ABOUT THIS EXERCISE
Below are records to be transcribed exactly; any pictures should be left out.

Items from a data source

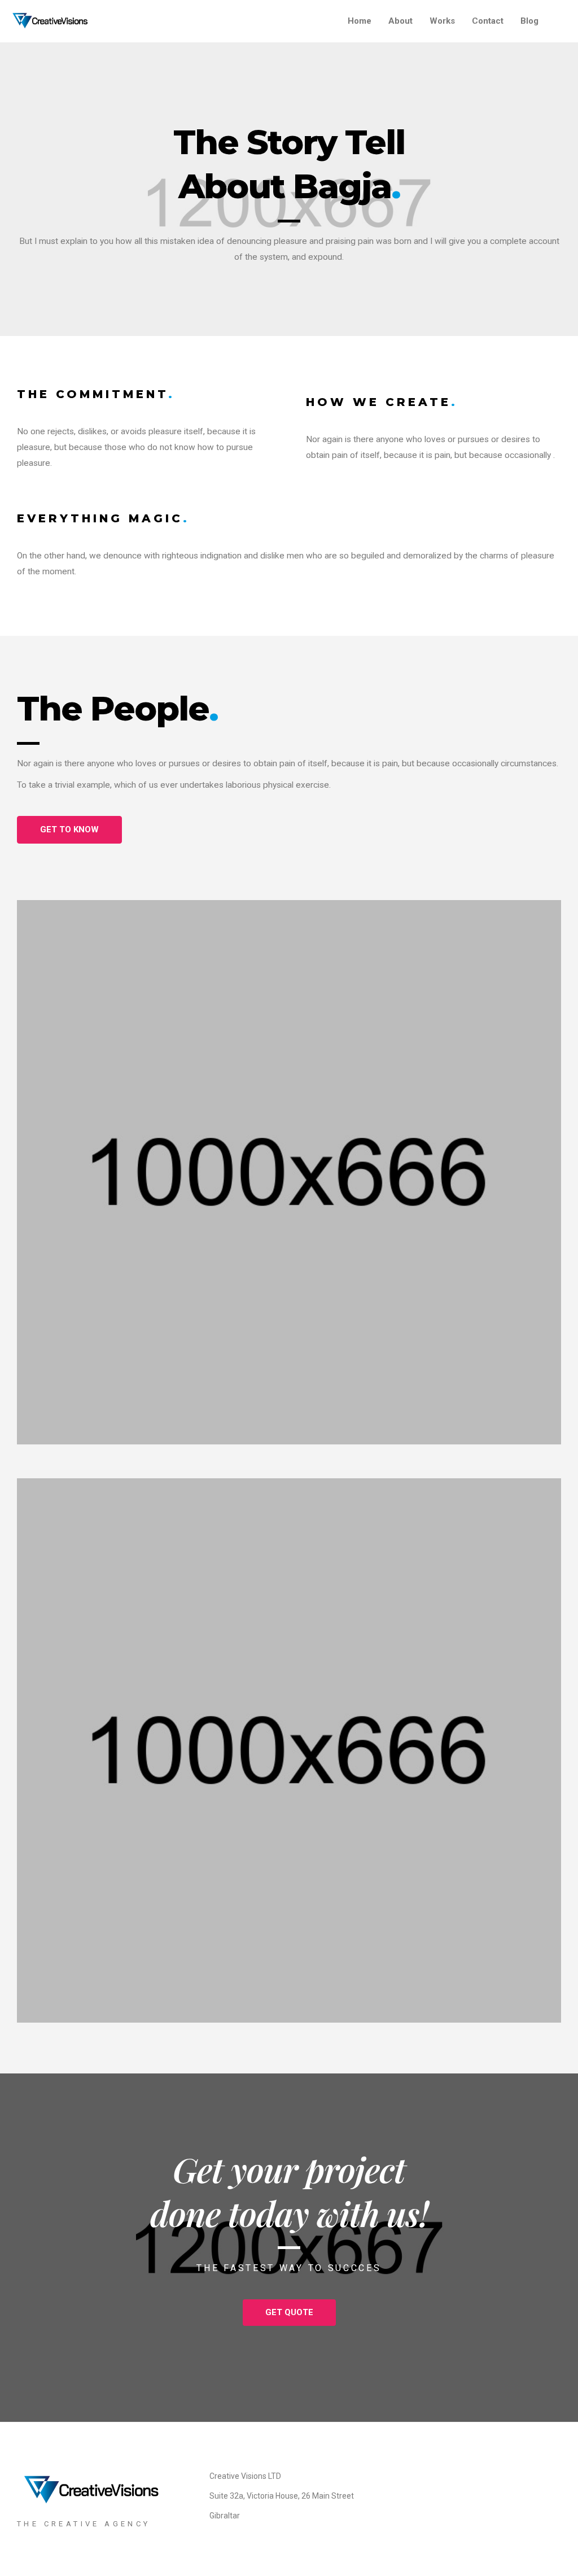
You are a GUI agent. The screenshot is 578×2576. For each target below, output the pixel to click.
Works (442, 21)
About (400, 21)
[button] (69, 830)
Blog (529, 21)
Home (359, 21)
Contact (487, 21)
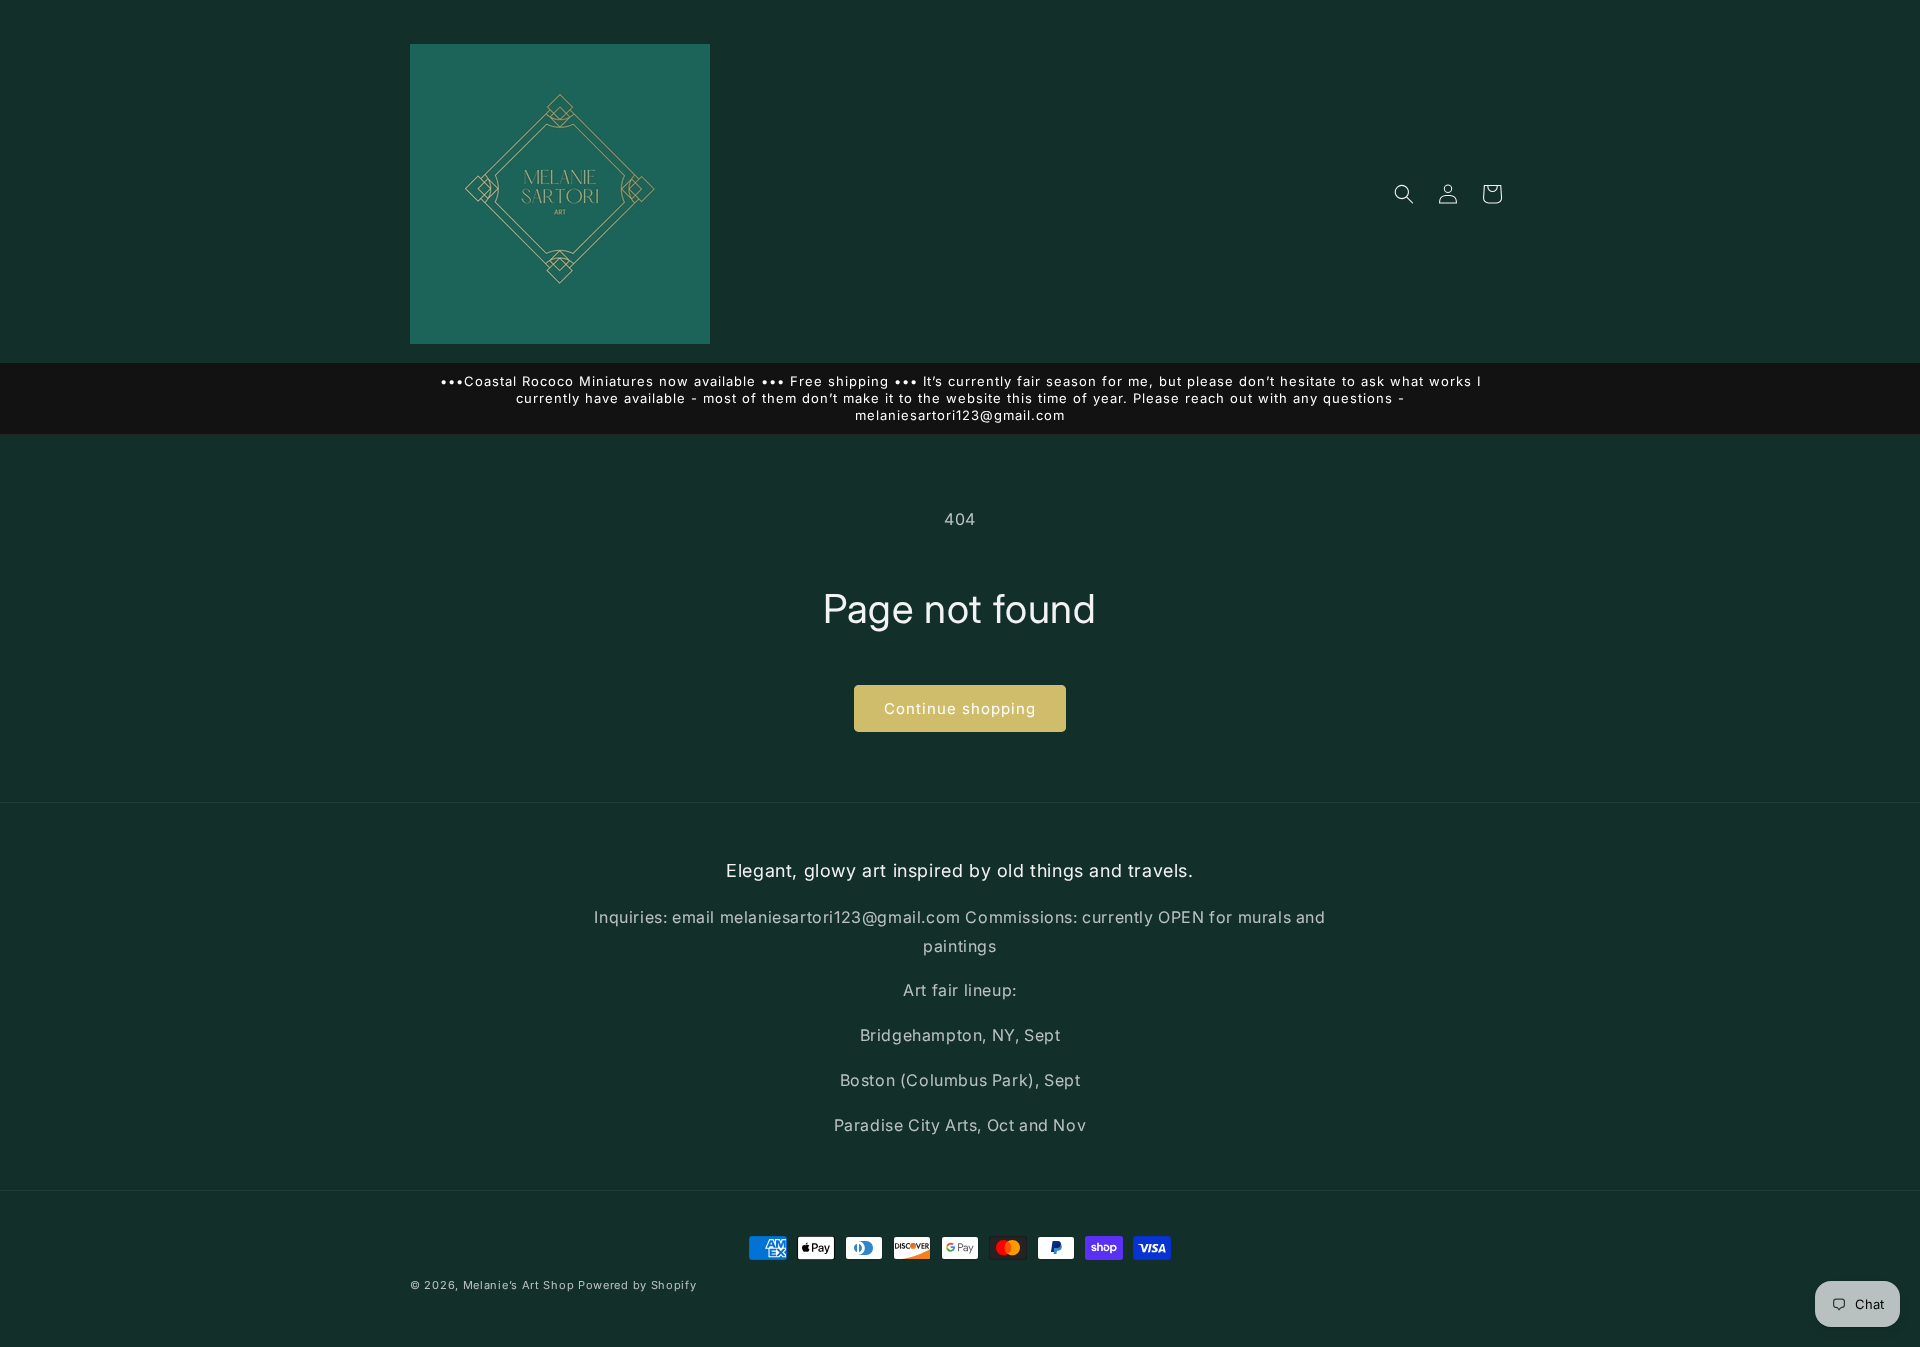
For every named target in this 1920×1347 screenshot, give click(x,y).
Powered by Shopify (637, 1285)
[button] (1404, 194)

REPLY TO THE EXERCISE
You are a GUI agent. The screenshot is 578×2576. For each target below, output the pixel to click.
Works (442, 21)
About (400, 21)
[button] (69, 830)
Blog (529, 21)
Home (359, 21)
Contact (487, 21)
For every named target in this 1920×1347 screenshot, give click(x,y).
Powered by Shopify (637, 1285)
[button] (1404, 194)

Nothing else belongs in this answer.